The Norwegian Food Safety Authority has given the green light for sensor-equipped technology to automatically provide sea-lice counts at marine grow-outs in Norwegian waterways, it has been learned.
“To start, we’ll be opening for technology neutral management,” Inger Fyllingen, a senior advisor at the Authority, told SalmonBusiness.
New tech is on the march in aquaculture, and the time-consuming task of manually counting sea lice might soon be history. Several suppliers have developed technology to count lice using a camera: “The sensor sees more than people have the ability to,” the Web site of an original equipment manufacturer says.
“If your counting of lice can be automatic and it’s been approved by the Authority, then we welcome it,” Bjorg Mette Holmefjord Antonsen, manager at salmon-grower, Bolaks, told SalmonBusiness last week.
Whatever doubt might have lingered in some about the Food Safety body’s view on automated lice counts ought to now evaporate: “Should you discover a counting technique that’s trustworthy to adopt and meets our demands, then we’ll regard it positively,” Fyllingen said.
Hard to see
She said political leaders shouldn’t be laying down hindrances to technological gains, although she added that the new tech has to be as good as traditional methods.
“What I understand is that it’s still difficult to detect early-stage lice. To know when the smallest lice finds its mark is important in their (the salmon farmers’) own screening,” she added.

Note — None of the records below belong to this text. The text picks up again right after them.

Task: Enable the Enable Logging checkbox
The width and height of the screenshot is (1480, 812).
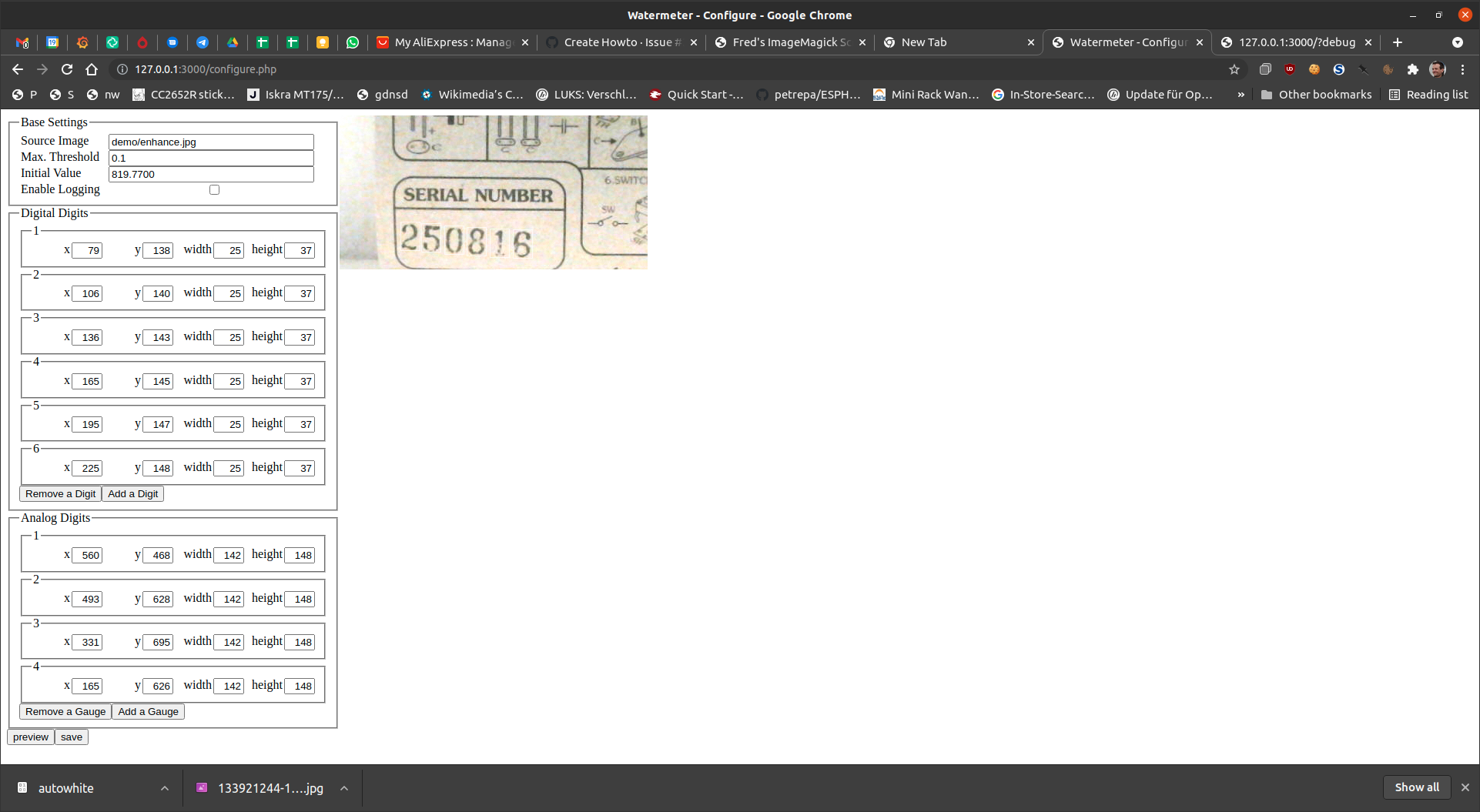Action: 214,189
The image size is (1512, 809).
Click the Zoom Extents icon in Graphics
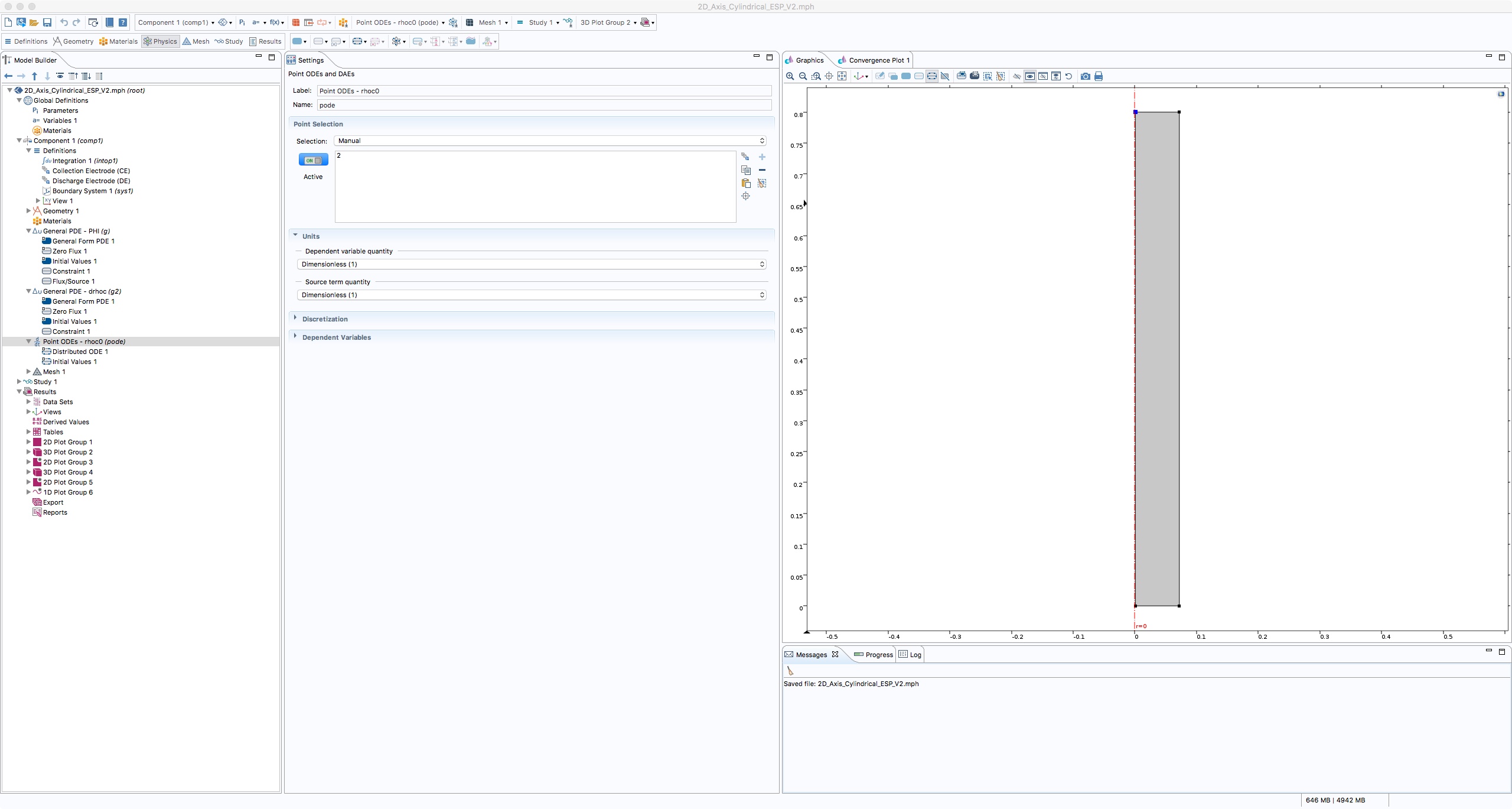point(842,76)
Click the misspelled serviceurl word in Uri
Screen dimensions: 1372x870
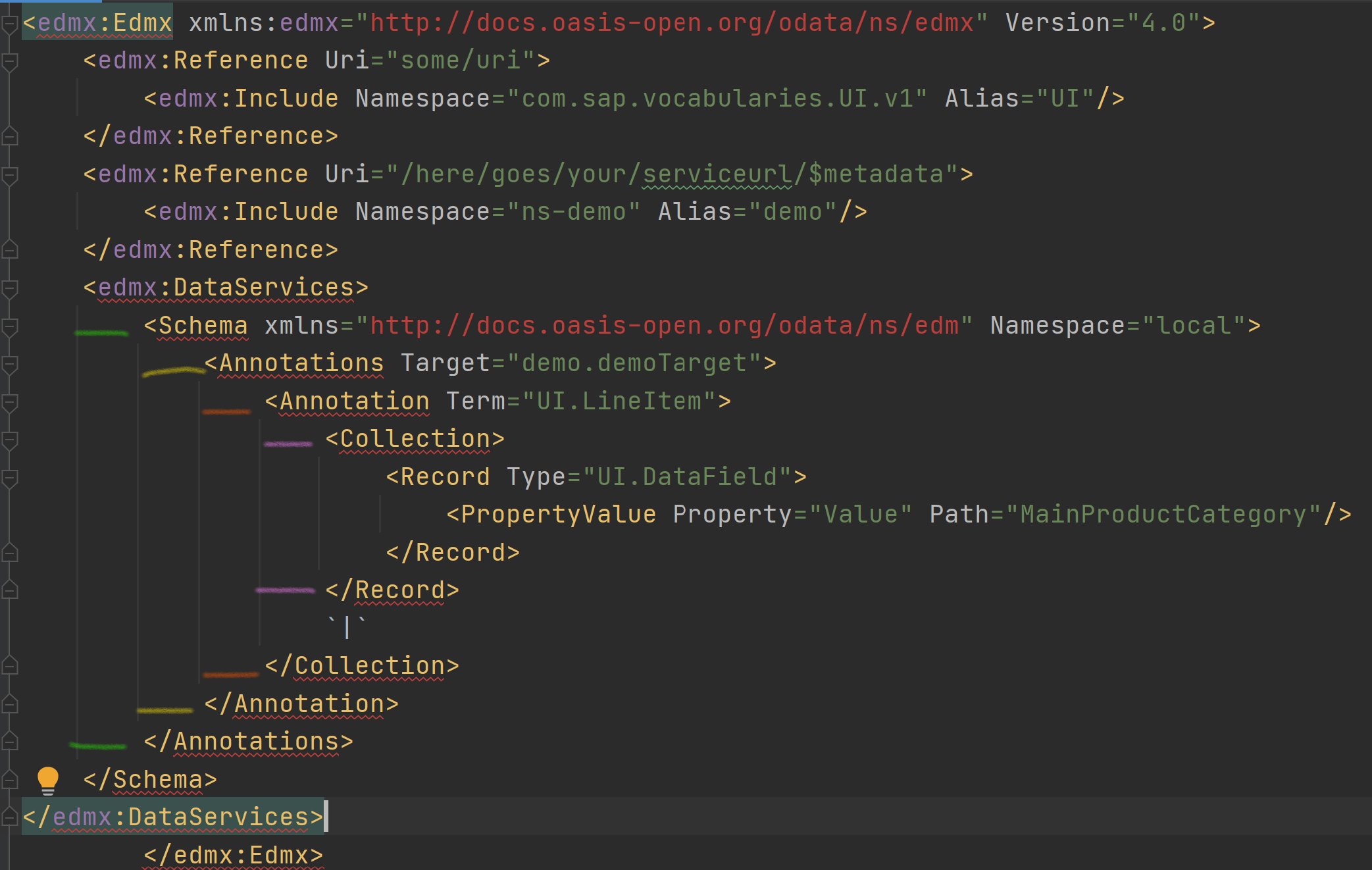pyautogui.click(x=717, y=174)
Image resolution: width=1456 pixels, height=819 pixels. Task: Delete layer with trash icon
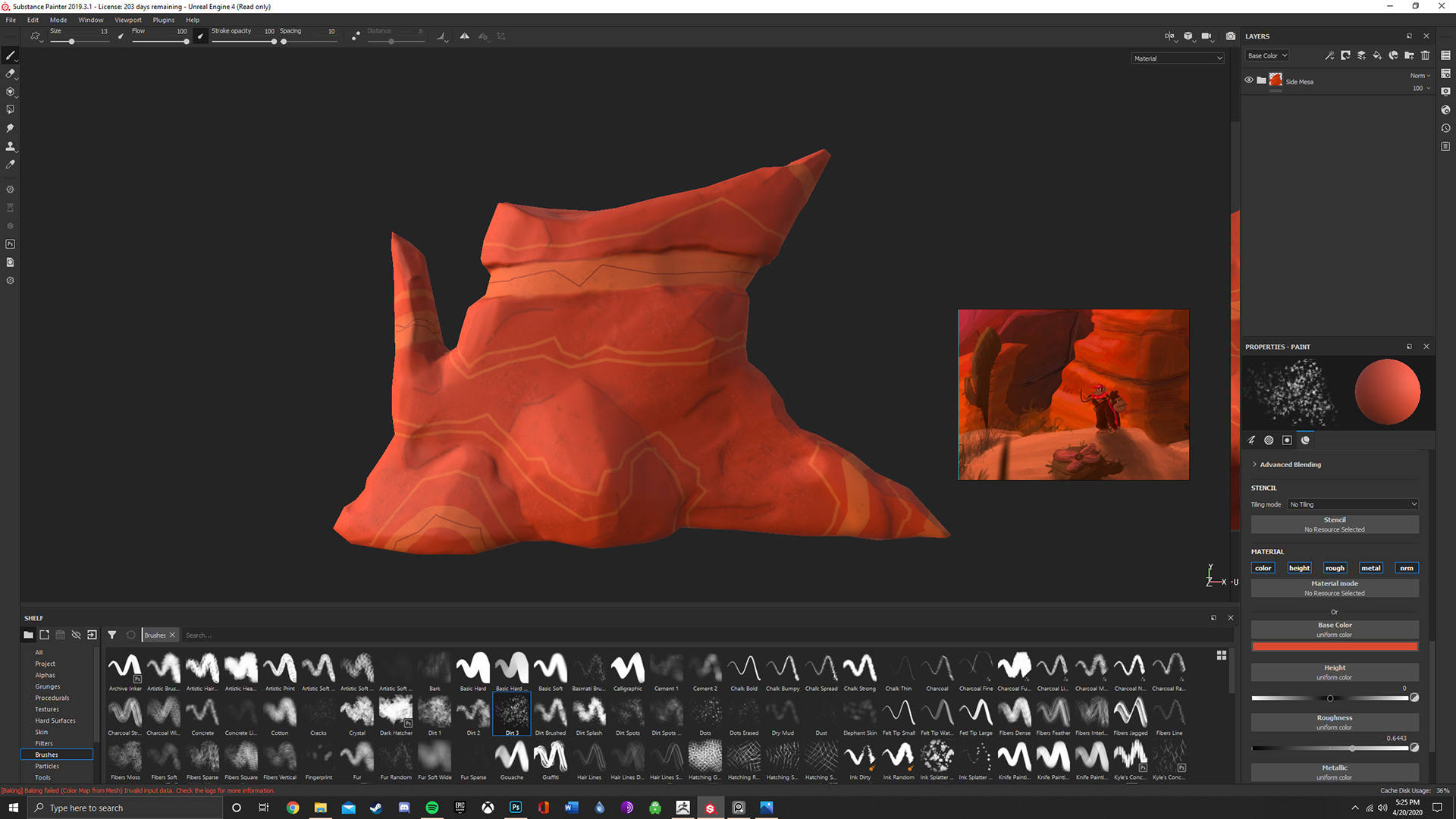(1425, 55)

“We want to have a targeted approach in our oversight of the regualtions. If one can show and document that the automated counting methods safeguard as well (as manual methods), then we won’t maintain a rigid interpretation of today’s guidelines. The problem has been to bring forth a good, optical counting methodology. But, I believe that is right around the corner and might be found,” she said.
Ivar Erdal is managing director at Econtone, a company with just such a lice-counting product. He’s positively surprised at the signals from the Authority.
“That’s definitely positive news,” Erdal said.
Asked how he views the challenge of detecting the smallest of sea lice, he said this: “Due to the test phase we’re now in, I can’t shout out results related to exactly that. But generally, I can say that, yes, the smaller the lice the harder it is to detect. That’s true whether you’re counting manually or automatically,” he said.